##### Extrait fourni

Gouine[1] est une appellation familière utilisée pour désigner une lesbienne[2].
Sa signification a historiquement été très péjorative, comme celle de ses synonymes gougnotte, goudoune et gousse. En effet, sa connotation insultante est notée pour la première fois dans la quatrième édition du Dictionnaire de l'académie française en 1762 : "Gouine. s.f. Terme d'injure, qui se dit d'une coureuse, d'une femme de mauvaise vie. C'est une vraie gouine. Il ne hante que des gouines[3]".
Ce terme est alors associé à la prostitution et aux bordels. Ce n'est que vers la fin du XIXe siècle que nous pouvons trouver la preuve d'une association du terme « gouine » avec le lesbianisme dans les dictionnaires d'argot, les satires et des représentations littéraires[4].
Il y a environ quatre étymologies du mot « gouine ».
Tandis que "gouine" est d'habitude donnée comme la traduction française du mot anglais dyke, il y a des différences étymologiques importantes entre ces deux termes. L'origine du mot dyke n'est pas entièrement claire. Une hypothèse est le terme morphodyke, utilisé par des psychiatres et des sexologues pour référer aux personnes "hermaphrodites" vers la fin du XIXe siècle[10].
Une autre proposition est que dyke provient du contexte afro-américain de la première partie du XXe siècle où bulldyke (ou bull-dagger) a été utilisé pour désigner les lesbiennes adoptant une présentation particulièrement masculine (c'est-à-dire des butchs). L'autrice J. R. Roberts soutient que dyke n'a pas été largement utilisé de façon autonome avant 1970; d'habitude, il était utilisé, dans la culture noire, avec bull pour former bull-dyke, désignant une "femelle homosexuelle agressive"[11].

##########
##### Lignes à traiter

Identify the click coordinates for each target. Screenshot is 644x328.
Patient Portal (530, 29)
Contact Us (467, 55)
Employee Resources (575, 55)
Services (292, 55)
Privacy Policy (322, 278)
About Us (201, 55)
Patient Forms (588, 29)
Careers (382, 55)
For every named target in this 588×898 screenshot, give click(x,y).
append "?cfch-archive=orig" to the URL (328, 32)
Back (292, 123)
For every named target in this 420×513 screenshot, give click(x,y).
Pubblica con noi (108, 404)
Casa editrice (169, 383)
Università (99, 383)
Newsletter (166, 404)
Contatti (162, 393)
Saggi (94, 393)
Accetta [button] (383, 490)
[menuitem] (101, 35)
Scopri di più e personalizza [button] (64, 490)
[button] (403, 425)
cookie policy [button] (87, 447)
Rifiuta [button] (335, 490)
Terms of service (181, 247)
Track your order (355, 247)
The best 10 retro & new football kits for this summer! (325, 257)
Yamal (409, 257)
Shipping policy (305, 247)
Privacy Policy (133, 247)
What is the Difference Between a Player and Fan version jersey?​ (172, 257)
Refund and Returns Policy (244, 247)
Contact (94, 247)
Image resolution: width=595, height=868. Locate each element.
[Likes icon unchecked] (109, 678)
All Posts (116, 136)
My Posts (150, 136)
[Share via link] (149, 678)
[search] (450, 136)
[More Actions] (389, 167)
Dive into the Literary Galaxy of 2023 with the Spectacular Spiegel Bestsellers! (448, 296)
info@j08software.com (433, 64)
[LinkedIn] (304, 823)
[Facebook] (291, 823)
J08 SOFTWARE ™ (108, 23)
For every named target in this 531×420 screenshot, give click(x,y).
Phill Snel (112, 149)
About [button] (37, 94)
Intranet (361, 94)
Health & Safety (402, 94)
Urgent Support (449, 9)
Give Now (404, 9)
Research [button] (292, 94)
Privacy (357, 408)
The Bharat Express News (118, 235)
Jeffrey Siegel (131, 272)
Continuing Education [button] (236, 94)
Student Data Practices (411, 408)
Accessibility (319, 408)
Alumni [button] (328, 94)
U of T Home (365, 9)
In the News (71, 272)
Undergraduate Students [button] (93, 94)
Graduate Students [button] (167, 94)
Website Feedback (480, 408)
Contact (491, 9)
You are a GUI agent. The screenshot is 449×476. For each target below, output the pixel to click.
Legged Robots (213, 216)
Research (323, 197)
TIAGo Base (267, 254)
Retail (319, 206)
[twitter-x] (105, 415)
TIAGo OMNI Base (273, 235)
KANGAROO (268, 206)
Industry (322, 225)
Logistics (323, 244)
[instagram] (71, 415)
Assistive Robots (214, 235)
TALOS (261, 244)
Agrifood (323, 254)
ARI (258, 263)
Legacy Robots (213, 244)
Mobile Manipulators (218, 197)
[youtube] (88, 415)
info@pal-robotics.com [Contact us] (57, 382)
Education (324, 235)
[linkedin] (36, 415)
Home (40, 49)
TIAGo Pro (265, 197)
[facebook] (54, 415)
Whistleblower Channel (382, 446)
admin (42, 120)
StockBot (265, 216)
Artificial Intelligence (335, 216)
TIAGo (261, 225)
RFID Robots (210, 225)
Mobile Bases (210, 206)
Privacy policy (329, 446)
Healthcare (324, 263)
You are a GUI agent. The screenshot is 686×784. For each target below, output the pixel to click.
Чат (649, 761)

##########

**Tâches à faire:**
1 – D'après l'extrait fourni, dans quelle édition du Dictionnaire de l'académie française la connotation insultante du mot « gouine » est-elle notée pour la première fois ?
2 – Dans les lignes à traiter, recopiez mot pour mot les lignes en commençant par celle qui contient « What is the » et en terminant par celle qui contient « [More Actions] (389, 167) ».

**Réponses proposées:**
1 – Dans la quatrième édition, en 1762.

2 –
What is the Difference Between a Player and Fan version jersey?​ (172, 257)
Refund and Returns Policy (244, 247)
Contact (94, 247)
Image resolution: width=595, height=868. Locate each element.
[Likes icon unchecked] (109, 678)
All Posts (116, 136)
My Posts (150, 136)
[Share via link] (149, 678)
[search] (450, 136)
[More Actions] (389, 167)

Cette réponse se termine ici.